Figure 9. Binding of CR6261 to H5 HA point mutants.

(a) FACS binding of IgG1 to surface expressed mutants of H5 rHA. Mean fluorescent intensity (MFI) values were normalised by NIBRG-14 antiserum reactivity to the corresponding mutant and expressed as the average percentage of wild type H5 rHA binding from two independent experiments (see key for colour code). Adjacent are sequence alignments of the corresponding region, mutated residues are boxed. (b) FACS binding activity to WT or mutant H5 rHA performed as above for CR6261 (solid bars), CR6261 with the HCDR2 mutation F54L (open bars) or F54A (striped bars).

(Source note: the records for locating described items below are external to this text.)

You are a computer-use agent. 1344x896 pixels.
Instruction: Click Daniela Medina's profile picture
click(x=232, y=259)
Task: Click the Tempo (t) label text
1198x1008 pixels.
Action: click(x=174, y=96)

MFI was normalised as above and expressed as mean±s.e.m. arbitrary units from two independent experiments.

Figure 10. In vivo protective activity of CR6261 against wild type H5N1 and H1N1 strains.

Kaplan-Meier survival curves of BALB/c mice were injected (i.p.) with CR6261 or irrelevant control (15 mg/kg) then challenged 24 h later (i.n.) with (a) 10 LD₅₀ of A/Vietnam/1203/04 (n = 5) or (b) 25 LD₅₀ A/WSN/33 (n = 10) and observed daily for a period of 21 days. Haematoxylin-Eosin stained lung sections taken 6 d.p.i from (c) CR6261 or (d) control mAb treated mice (1 d.p.i.) and challenged with 25 LD₅₀ A/Hong Kong/156/97. (e) Survival (upper panel), mean±s.e.m. body weight, (middle panel) and median clinical signs (bottom panel) of mice (n = 10) challenged as in (c,d) and injected i.v. with 15 mg/kg CR6261 IgG1 3 (dark blue), 4 (light blue), 5 (green) or 6 days (orange) or control mAb (black dotted line) 4 days after challenge (see colored arrows in bottom panel). The day five time point at which therapeutic efficacy is lost is indicated by a grey box.